Gov. Dapo Abiodun
The nation is fast inching toward the 2027 general election,and there’s a predictable transition that is unfolding. Some of the second-term governors are already repositioning for seats in the National Assembly as their natural retirement home. They are seeking to convert executive visibility into legislative relevance.
Outgoing Ogun State Governor, Mr. Dapo Abiodun, is among them. He is aiming to replace the incumbent senatorand one of his predecessors, Otunba Gbenga Daniel, in Ogun East.
Yet, beneath this ambition lies a question that cannot be glossed over: does executive experience automatically translate into legislative competence? Evidently, it does not.
Unarguably, governance at the executive level is defined by control over budgets, projects and administrative machinery. The legislature, however, operates differently.

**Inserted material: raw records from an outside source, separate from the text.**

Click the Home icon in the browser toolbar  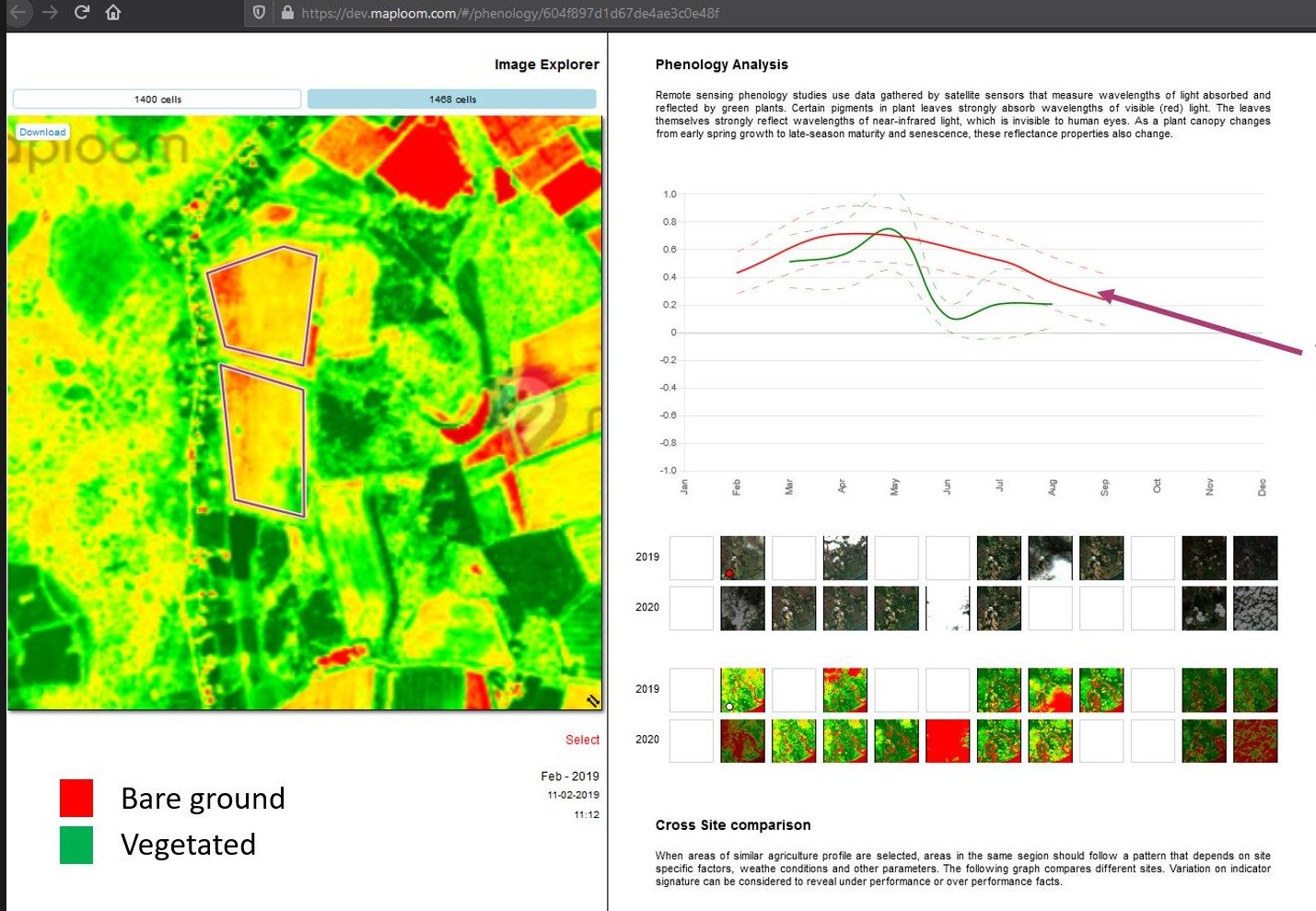(112, 14)
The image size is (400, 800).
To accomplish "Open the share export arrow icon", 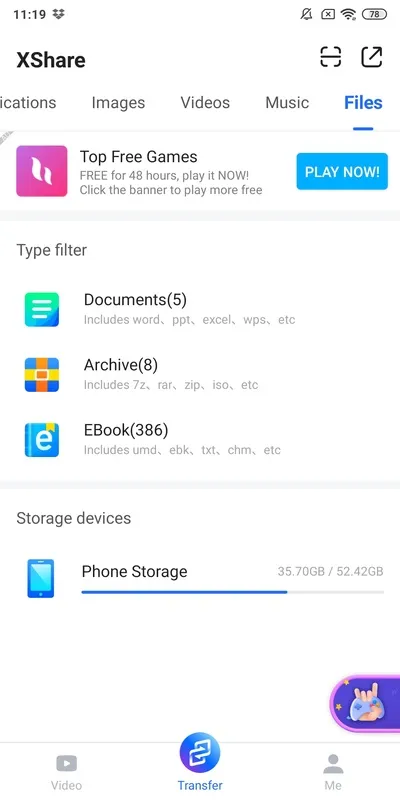I will pyautogui.click(x=371, y=57).
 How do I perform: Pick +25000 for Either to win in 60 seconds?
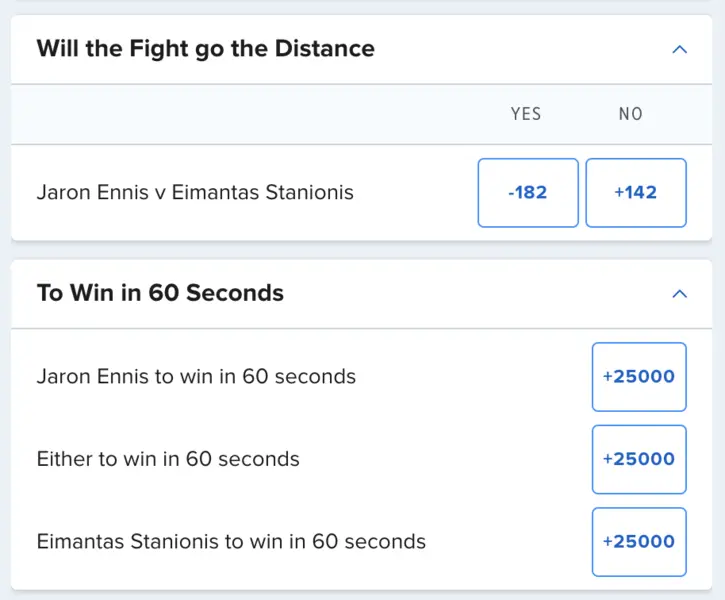(x=638, y=459)
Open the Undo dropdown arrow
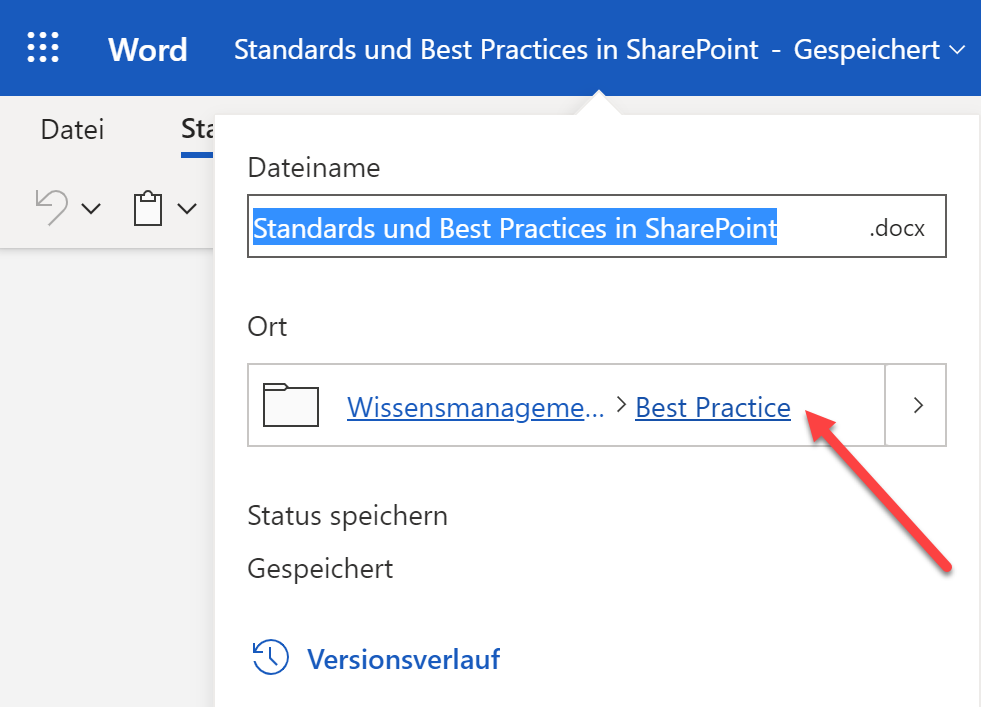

It demands influence without direct control, effectiveness without execution and results shaped through lawmaking, oversight and negotiation. The transition is not automatic; it must be earned.
On paper, Ogun State’s fiscal priorities appear robust. Budgets running into hundreds of billions of naira consistently highlight infrastructure and healthcare. But budgets are declarations; governance is delivery.
Regrettably, across Ogun East, especially in rural and semi-urban areas, the outcomes tell a more complicated story. Road networks remain uneven, limiting mobility, slowing emergency response, and constraining economic activity.
Infrastructure, in this sense, is not just a development yardstick, it is the backbone of every other system. Where it is weak, everything else falters.
Illustratively, nowhere is this more evident than in Dapo Abiodun’s emergency healthcare logistics. The state’s use of tricycles as response vehicles has been presented as innovation. In reality, it reflects something more troubling: an adjustment to limitations rather than a resolution of them.
Emergency response is not an area for compromise. It depends on speed, coordination and capacity. Improvisation may be necessary in the short term, but when it becomes a sustained approach, it signals a deeper policy problem and questions leadership capacity.